U.S. drillers added oil rigs for a seventh week in a row, extending a recovery into a 10th month as energy companies, including ExxonMobil Corp., boost spending plans to take advantage of a crude price recovery.

Drillers added seven oil rigs in the week to March 3, bringing the total count up to 609, the most since October 2015, energy services firm Baker Hughes Inc. said March 3. During the same week a year ago, there were 392 active oil rigs.

Since crude prices first topped $50 a barrel in May after recovering from 13-year lows in February 2016, drillers have added a total of 293 oil rigs in 36 of the past 40 weeks, the biggest recovery in rigs since a global oil glut crushed the market over two years starting in mid-2014.

The Baker Hughes oil rig count plunged from a record 1,609 in October 2014 to a six-year low of 316 in May 2016 as U.S. crude collapsed from over $107 a barrel in June 2014 to near $26 in February 2016.

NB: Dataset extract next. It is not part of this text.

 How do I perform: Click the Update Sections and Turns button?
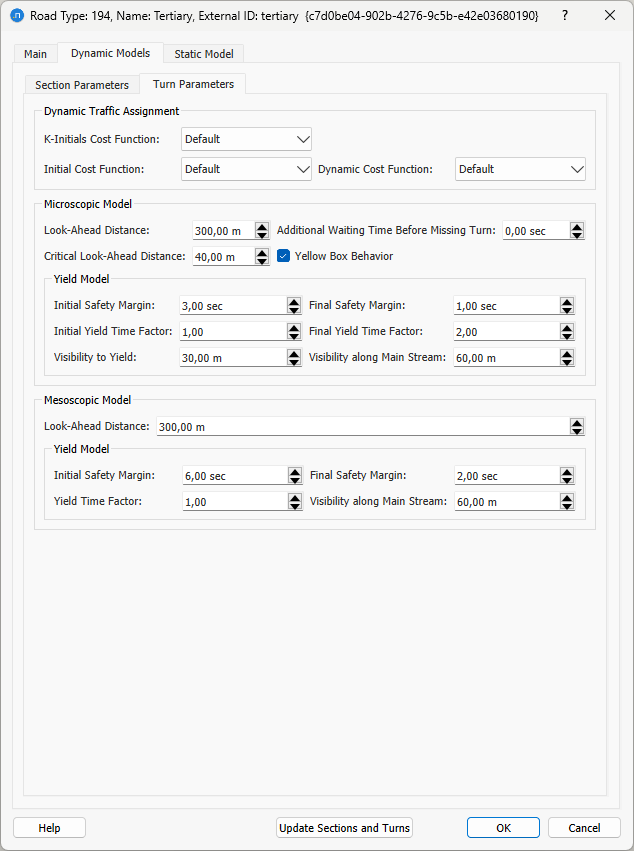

U.S. crude futures traded around $53 a barrel on March 3, putting the contract on track to fall for a second week in three as ample U.S. crude supplies undermine efforts by OPEC and other producers to drain a global oil glut.

U.S. crude inventories hit record highs last week, after eight straight weeks of builds, and production topped 9 million barrels per day for a second week in a row, the most since April 2016, according to federal energy data.

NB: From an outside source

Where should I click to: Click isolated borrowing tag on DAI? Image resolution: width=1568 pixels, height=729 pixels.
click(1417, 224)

Analysts said they expect U.S. energy firms to boost spending on drilling and pump more oil and natural gas from shale fields in coming years now that energy prices are projected to keep climbing.

Futures for the balance of 2017 and calendar 2018 were both fetching over $54 a barrel.

Exxon's new Chief Executive Darren Woods told shareholders on March 1 that the oil major is to invest $5.5 billion in short-term drilling projects in North Dakota and Texas in 2017, or around a quarter of capex, and intends increasing it in the following three years.

Analysts at Simmons & Co., energy specialists at U.S. investment bank Piper Jaffray, this week forecast the total oil and gas rig count would average 815 in 2017, 933 in 2018 and 1,044 in 2019. Most wells produce both oil and gas.

That compares with an average of 718 so far in 2017, 509 in 2016 and 978 in 2015, according to Baker Hughes data.

Analysts at U.S. financial services firm Cowen & Co. said in a note this week that its capital expenditure tracking showed 52 E&P companies planned to increase spending by an average of 50 percent in 2017 over 2016.

That expected spending increase in 2017 followed an estimated 48 percent decline in 2016 and a 34 percent decline in 2015, Cowen said according to the 64 E&P companies it tracks.